THE PROBLEM =
Among the lines below, the one containing "The image size is (1294, 503)." opens the range and the one containing "Screen dimensions: 1024x450" closes it. Print that range exactly, without the pictures.

*** MATERIAL TO PROCESS Section Begins ***

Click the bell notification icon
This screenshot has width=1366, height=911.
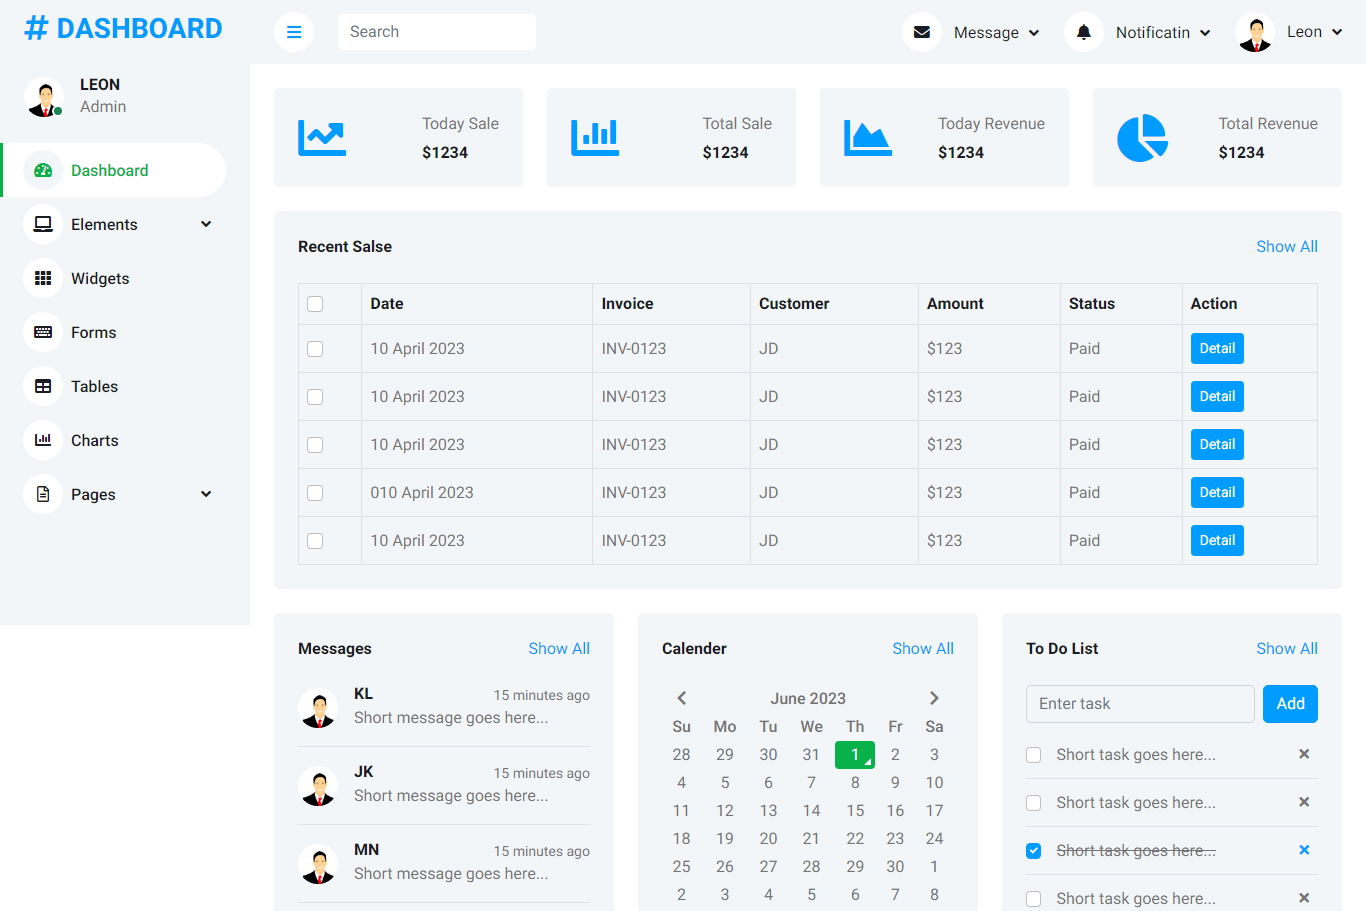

*** MATERIAL TO PROCESS Section Ends ***
*** MATERIAL TO PROCESS Section Begins ***

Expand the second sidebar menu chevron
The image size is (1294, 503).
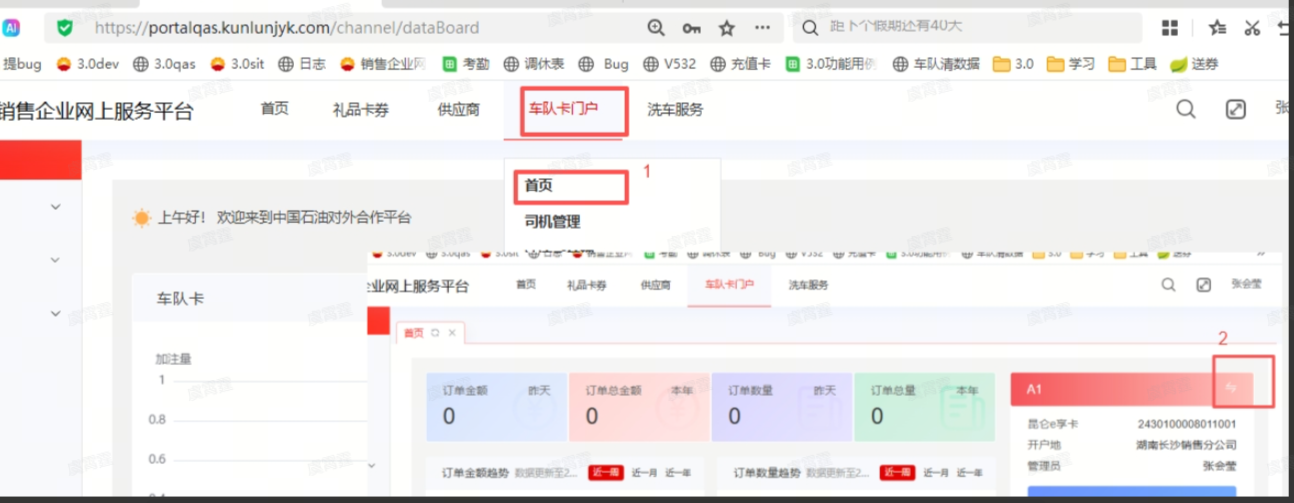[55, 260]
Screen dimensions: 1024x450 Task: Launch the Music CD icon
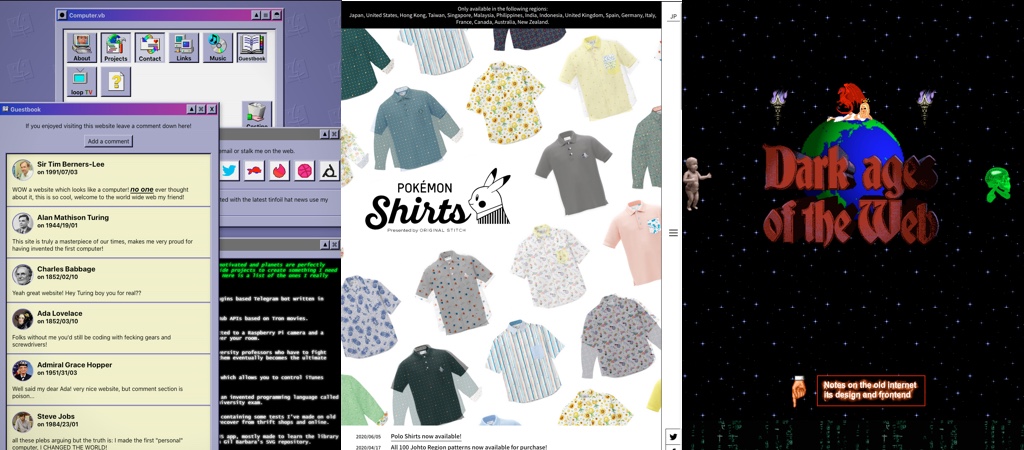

*** MATERIAL TO PROCESS Section Ends ***

EXERCISE ANSWER =
The image size is (1294, 503).
[55, 260]
Screen dimensions: 1024x450 Task: Launch the Music CD icon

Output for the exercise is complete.